Dendritic connectivity controls biodiversity patterns in experimental metacommunities

Abstract

Biological communities often occur in spatially structured habitats where connectivity directly affects dispersal and metacommunity processes. Recent theoretical work suggests that dispersal constrained by the connectivity of specific habitat structures, such as dendrites like river networks, can explain observed features of biodiversity, but direct evidence is still lacking. We experimentally show that connectivity per se shapes diversity patterns in microcosm metacommunities at different levels. Local dispersal in isotropic lattice landscapes homogenizes local species richness and leads to pronounced spatial persistence. On the contrary, dispersal along dendritic landscapes leads to higher variability in local diversity and among-community composition. Although headwaters exhibit relatively lower species richness, they are crucial for the maintenance of regional biodiversity. Our results establish that spatially constrained dendritic connectivity is a key factor for community composition and population persistence.

Fig. 1.

Design of the connectivity experiment. (A) The river network (RN) landscape (Lower: red points label the position of LCs, and the black point is the outlet) derives from a coarse-grained optimal channel network (OCN) that reflects the 3D structure of a river basin (Upper). (B–E) The microcosm experiment involves protozoan and rotifer species. (B) Subset of the species (for names see SI Materials and Methods). (Scale bars, 100 μm.) (C) Communities were kept in 36-well plates. (D and E) Dispersal to neighboring communities follows the respective network structure: blue lines are for RN (D), same network as in A, and black lines are for 2D lattice with four nearest neighbors (E).

Fig. 2.

Experimental and theoretical local species richness in river network (RN) and lattice (2D) landscapes. (A and B) Mean local species richness (α-diversity, color coded; every dot represents a LC) for the microcosm experiment averaged over the six replicates. (C and D) Species richness for each of these replicates individually. (E and F) The stochastic model predicts similar mean α-diversity patterns (note different scales).

Fig. 3.

(A and B) Probability density function (pdf) of α-diversity for RN and 2D landscapes, with model distributions rescaled to experimental averages. (C) β-diversity (JSI) in 2D (red) and in RN (blue), as a function of topological distance between LC pairs (mean ± SD of experimental data, dotted lines are model predictions).
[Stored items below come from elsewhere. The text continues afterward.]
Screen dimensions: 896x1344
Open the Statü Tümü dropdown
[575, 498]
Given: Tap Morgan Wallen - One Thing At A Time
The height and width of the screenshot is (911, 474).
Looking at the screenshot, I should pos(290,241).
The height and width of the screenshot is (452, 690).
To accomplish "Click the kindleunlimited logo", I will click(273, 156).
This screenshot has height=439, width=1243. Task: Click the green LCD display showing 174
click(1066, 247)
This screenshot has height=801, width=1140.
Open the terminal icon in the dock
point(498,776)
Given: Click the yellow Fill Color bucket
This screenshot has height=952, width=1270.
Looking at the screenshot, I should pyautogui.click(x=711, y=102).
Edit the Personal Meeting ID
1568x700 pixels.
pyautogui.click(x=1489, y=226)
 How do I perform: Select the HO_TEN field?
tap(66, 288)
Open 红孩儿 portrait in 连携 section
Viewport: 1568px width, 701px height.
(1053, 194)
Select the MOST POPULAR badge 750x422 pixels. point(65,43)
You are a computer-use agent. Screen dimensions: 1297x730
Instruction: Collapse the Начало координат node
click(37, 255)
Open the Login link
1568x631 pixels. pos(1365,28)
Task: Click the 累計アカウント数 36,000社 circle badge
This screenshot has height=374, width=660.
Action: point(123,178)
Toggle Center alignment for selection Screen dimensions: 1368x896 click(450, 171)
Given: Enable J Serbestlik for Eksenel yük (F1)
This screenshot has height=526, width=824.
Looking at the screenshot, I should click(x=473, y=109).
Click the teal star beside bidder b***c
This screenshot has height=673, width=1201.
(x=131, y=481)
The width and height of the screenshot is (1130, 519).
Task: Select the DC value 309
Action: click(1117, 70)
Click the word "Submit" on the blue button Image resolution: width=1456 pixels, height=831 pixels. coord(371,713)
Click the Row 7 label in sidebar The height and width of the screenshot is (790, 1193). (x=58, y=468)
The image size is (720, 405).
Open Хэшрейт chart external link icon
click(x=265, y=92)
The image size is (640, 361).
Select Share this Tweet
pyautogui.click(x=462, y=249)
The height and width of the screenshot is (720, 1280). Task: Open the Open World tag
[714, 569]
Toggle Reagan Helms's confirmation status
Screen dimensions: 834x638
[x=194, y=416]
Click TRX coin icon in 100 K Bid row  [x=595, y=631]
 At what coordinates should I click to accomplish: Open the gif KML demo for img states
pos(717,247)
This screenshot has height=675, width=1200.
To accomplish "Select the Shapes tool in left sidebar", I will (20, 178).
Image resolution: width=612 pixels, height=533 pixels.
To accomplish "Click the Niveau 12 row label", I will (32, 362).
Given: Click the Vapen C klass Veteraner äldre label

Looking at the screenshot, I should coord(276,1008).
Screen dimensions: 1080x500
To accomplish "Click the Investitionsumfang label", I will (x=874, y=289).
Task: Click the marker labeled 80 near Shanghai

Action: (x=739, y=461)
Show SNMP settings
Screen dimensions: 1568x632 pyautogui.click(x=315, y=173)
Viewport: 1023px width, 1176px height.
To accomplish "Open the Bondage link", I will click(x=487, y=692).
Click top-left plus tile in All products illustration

The maximum geodesic distance obtained in a 36-site lattice landscape is 6 (in units of topological distance) in the 2D landscape and 11 in the RN. (D) Predicted time behavior of mean ± SD α-diversity for RN and 2D at two landscape sizes (36 and 1,040 LCs for RN and 36 and 1,225 LCs for 2D). (Upper Inset) α-diversity at t_exp = 24 d (black dashed line gives the experimentally measured time point) for a 1,040 LCs RN landscape (O is the outlet) and for a 1,225 LCs 2D landscape. (E) Rank-occupancy curve (red for 2D, blue for RN, and cyan for isolation): dotted lines are model predictions. Note the sharp decrease in occupancy for some protozoan species that the model does not predict, indicating stronger competition in the experiment (SI Materials and Methods).

Fig. 4.

(A) Experimentally observed α-diversity as a function of the degree of connectivity (d), e.g., the number of connected neighboring nodes to a LC. For LCs in isolation treatment, d = 0; in RN confluences (Cs) have d = 3 and headwaters (Hs) have d = 1; whereas in 2D all LCs have d = 4. Larger d results in significantly higher species richness. Boxes represent the median and 25th/75th percentile, and whiskers extend to 1.5 times the interquartile range. (B) JSI for Cs (green) and for Hs (black) separately. Solid symbols represent the mean ± SD of the experimental data and dotted lines the model predictions. For comparison, JSI for the entire RN (blue) and for the 2D (red) are shown.